Rusty Mammoth Sale supports museum in a big way
JOEL MARTIN | Hagadone News Network | UPDATED 2 weeks, 6 days AGO
Joel Martin has been with the Columbia Basin Herald for more than 25 years in a variety of roles and is the most-tenured employee in the building. Martin is a married father of eight and enjoys spending time with his children and his wife, Christina. He is passionate about the paper’s mission of informing the people of the Columbia Basin because he knows it is important to record the history of the communities the publication serves. | May 6, 2026 3:20 AM
MOSES LAKE — This year’s Rusty Mammoth Sale at the Moses Lake Museum & Art Center was, well, mammoth.
“We about doubled what we usually bring in for this type of thing,” said Museum Superintendent Dollie Boyd. “We got really close to $6,000, and we’re accustomed to making closer to $3,000. Our friends and supporters really came out to show us some love.”

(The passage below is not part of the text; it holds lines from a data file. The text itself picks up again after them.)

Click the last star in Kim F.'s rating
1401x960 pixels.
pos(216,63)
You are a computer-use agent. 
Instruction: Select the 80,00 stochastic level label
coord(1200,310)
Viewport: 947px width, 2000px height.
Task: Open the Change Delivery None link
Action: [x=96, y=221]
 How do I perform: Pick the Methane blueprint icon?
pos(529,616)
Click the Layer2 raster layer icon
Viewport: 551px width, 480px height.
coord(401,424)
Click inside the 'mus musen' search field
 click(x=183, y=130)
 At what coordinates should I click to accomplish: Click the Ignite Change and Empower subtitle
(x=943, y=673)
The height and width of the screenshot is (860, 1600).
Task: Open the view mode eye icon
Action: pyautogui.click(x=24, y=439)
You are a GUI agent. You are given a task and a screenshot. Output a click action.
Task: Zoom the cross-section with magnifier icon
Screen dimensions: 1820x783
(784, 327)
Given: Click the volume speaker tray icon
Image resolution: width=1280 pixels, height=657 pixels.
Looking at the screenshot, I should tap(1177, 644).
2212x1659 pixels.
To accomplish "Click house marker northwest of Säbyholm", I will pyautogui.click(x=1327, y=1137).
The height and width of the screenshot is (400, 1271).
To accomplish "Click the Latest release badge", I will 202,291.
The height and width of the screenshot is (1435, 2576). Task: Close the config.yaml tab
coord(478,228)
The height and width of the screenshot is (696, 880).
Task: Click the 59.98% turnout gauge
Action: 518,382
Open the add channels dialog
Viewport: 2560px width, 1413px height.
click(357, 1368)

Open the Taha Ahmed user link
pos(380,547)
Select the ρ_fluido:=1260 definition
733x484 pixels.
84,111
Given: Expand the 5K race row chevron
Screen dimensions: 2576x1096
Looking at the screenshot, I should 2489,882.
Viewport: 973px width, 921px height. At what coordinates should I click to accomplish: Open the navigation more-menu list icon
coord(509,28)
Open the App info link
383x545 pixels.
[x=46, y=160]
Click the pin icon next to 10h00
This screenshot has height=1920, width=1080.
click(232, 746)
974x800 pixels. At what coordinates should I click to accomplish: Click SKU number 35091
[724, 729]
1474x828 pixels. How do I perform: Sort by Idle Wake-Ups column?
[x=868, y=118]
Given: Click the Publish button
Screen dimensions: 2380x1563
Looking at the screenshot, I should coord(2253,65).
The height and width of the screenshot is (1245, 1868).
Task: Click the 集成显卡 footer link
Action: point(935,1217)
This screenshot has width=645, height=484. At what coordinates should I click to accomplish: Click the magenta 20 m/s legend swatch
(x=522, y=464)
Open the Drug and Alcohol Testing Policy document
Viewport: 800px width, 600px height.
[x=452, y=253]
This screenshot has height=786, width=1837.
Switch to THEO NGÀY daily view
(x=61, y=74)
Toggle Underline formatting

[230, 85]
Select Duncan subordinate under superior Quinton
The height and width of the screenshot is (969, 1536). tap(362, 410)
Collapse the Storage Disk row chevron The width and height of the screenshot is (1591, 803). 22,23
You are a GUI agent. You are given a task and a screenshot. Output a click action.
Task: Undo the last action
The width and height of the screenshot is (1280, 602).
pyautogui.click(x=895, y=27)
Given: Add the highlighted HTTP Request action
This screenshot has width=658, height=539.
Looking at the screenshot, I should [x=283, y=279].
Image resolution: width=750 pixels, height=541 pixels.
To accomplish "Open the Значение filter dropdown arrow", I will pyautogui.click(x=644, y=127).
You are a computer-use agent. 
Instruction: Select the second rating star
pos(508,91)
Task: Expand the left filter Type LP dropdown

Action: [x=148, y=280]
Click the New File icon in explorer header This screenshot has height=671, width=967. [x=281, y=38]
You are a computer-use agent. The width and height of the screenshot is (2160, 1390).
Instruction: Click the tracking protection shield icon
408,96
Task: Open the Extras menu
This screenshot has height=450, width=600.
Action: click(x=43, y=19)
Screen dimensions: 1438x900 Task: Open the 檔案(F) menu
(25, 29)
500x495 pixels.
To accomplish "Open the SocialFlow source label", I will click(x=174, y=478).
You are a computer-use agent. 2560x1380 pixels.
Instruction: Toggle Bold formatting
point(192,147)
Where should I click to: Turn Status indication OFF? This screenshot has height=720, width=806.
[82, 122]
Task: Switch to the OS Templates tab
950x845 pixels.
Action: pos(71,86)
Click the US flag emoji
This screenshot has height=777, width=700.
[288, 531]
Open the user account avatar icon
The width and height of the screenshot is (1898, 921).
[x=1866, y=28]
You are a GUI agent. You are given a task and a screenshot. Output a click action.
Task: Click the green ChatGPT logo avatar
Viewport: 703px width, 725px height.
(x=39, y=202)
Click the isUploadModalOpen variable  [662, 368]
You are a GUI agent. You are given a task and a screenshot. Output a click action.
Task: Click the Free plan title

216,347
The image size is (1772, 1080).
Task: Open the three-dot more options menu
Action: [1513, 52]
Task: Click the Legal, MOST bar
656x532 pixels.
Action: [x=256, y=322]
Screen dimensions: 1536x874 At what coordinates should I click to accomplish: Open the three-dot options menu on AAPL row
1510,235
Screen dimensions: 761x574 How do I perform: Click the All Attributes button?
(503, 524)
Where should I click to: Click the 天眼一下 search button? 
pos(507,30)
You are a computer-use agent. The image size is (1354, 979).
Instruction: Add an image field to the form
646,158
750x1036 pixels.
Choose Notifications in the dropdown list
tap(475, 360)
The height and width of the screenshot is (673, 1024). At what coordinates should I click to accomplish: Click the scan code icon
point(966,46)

Part of the reason, Boyd said, was that the sale came at the beginning of yard sale season.
“The bargain hunters are hungry after a winter of being trapped inside,” she said. “And I think people are seeing what’s going on with city budgeting and want to help any way they can. And if they get to take home some treasures, then all the better.”
The Rusty Mammoth, named for the huge metal sculpture of an ancient pachyderm that dominates the museum space, is the museum’s biggest fundraiser. The museum hosts a lot of events for the public at no charge, and except for staff salaries and a small operating budget from the city, most of the expenses are paid for through sales.
More than 240 people came to the sale Saturday, according to museum data, and another 42 came to the presale Friday that’s reserved for museum members.
The sale doesn’t have to be over. The museum maintains a small space called Rusty’s Shop underneath the jewelry case in the museum store, Boyd said, where staff put out some of the choicer treasures that didn’t sell at the big sale. The rest of the leftovers will be donated to the Moses Lake Senior Center, she said.
The museum staff isn’t immune to the call of the mammoth, Boyd said, playing with a punch bowl she bought.
“I did donate a portion of my paycheck back to the museum (by buying the bowl),” she said. “We always do because we always find stuff that we want.”